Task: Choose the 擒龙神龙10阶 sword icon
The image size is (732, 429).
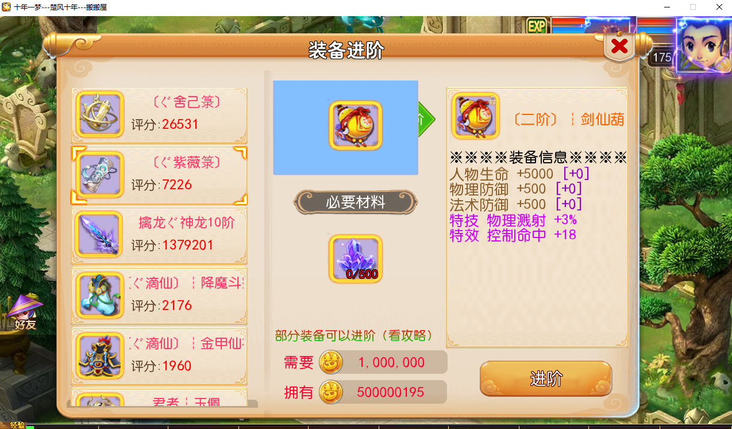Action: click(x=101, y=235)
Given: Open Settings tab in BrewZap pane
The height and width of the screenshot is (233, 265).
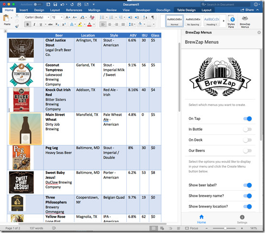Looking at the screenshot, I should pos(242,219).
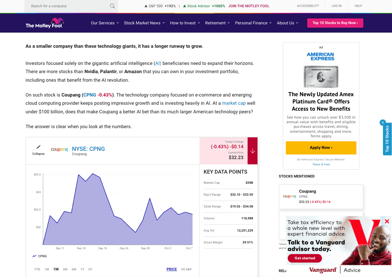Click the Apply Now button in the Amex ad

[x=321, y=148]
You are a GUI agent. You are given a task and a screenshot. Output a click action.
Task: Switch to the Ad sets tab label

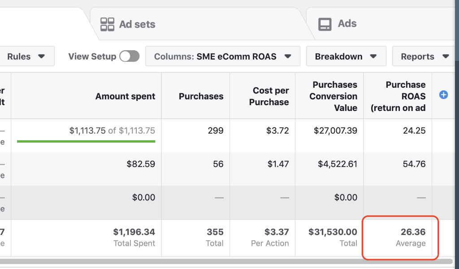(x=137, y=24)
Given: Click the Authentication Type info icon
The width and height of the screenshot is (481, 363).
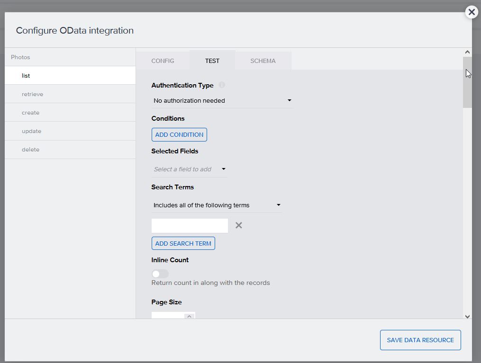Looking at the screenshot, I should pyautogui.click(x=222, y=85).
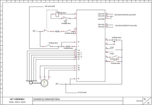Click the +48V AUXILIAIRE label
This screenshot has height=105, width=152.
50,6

**Required action:** The task requires restating verbatim the lines from the one that holds "Given: Click the" through the end of the listing, both ends counted, and no pictures.

**Answer below:**
Given: Click the Authentication Type info icon
The width and height of the screenshot is (481, 363).
Looking at the screenshot, I should pyautogui.click(x=222, y=85).
Click the +48V AUXILIAIRE label
This screenshot has height=105, width=152.
50,6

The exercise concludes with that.